Activity: Go through the listing and copy each line that has the string "will" in it.

The data:
------------------------------
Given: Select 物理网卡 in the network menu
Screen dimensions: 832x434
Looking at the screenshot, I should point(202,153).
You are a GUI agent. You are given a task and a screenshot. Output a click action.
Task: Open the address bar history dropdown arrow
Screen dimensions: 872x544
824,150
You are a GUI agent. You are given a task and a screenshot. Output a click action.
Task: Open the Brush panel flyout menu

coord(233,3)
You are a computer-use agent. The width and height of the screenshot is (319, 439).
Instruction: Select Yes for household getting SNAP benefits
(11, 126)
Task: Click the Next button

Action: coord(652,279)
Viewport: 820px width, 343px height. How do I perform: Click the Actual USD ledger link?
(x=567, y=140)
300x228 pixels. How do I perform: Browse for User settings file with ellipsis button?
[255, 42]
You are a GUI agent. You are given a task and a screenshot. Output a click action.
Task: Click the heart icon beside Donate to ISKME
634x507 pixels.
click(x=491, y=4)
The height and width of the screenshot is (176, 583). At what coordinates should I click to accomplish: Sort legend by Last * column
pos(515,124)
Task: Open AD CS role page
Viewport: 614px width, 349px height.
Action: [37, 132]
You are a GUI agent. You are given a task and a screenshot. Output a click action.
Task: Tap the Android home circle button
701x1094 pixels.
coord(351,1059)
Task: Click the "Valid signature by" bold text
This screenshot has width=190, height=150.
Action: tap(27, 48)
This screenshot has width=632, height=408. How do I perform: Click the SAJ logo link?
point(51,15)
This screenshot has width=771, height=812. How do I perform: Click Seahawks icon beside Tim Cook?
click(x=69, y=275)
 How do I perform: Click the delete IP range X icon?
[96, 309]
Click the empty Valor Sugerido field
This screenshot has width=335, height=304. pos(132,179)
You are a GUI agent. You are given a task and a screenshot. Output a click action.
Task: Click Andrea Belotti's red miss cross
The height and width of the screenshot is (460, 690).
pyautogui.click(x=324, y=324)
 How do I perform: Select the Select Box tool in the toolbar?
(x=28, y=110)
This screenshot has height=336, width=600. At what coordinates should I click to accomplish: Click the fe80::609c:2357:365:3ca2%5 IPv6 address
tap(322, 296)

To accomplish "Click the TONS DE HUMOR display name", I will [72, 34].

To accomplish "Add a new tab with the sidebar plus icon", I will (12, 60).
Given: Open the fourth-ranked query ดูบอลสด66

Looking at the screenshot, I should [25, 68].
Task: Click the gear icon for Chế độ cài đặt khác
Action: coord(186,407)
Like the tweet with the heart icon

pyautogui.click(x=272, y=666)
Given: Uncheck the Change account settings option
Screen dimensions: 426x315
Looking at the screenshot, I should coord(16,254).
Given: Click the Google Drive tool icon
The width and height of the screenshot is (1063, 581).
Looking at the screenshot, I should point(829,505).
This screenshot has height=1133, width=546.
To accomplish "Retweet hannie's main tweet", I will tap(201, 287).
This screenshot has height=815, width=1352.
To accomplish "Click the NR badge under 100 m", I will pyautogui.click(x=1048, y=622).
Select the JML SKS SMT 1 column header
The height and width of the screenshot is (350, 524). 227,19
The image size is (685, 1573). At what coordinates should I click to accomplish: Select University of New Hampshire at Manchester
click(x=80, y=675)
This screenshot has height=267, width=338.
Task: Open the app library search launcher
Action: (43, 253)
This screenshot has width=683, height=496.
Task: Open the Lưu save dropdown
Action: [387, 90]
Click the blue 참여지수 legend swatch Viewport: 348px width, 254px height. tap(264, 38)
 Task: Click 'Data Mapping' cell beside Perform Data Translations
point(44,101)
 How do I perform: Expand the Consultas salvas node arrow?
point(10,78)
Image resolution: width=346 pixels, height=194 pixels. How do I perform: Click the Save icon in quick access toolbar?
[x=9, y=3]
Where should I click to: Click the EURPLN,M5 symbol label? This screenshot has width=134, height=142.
------------------------------
Output for this exercise:
To accomplish "Click the TONS DE HUMOR display name", I will [72, 34].
To accomplish "Add a new tab with the sidebar plus icon", I will (12, 60).
To accomplish "Retweet hannie's main tweet", I will tap(201, 287).
To accomplish "Click the NR badge under 100 m", I will pyautogui.click(x=1048, y=622).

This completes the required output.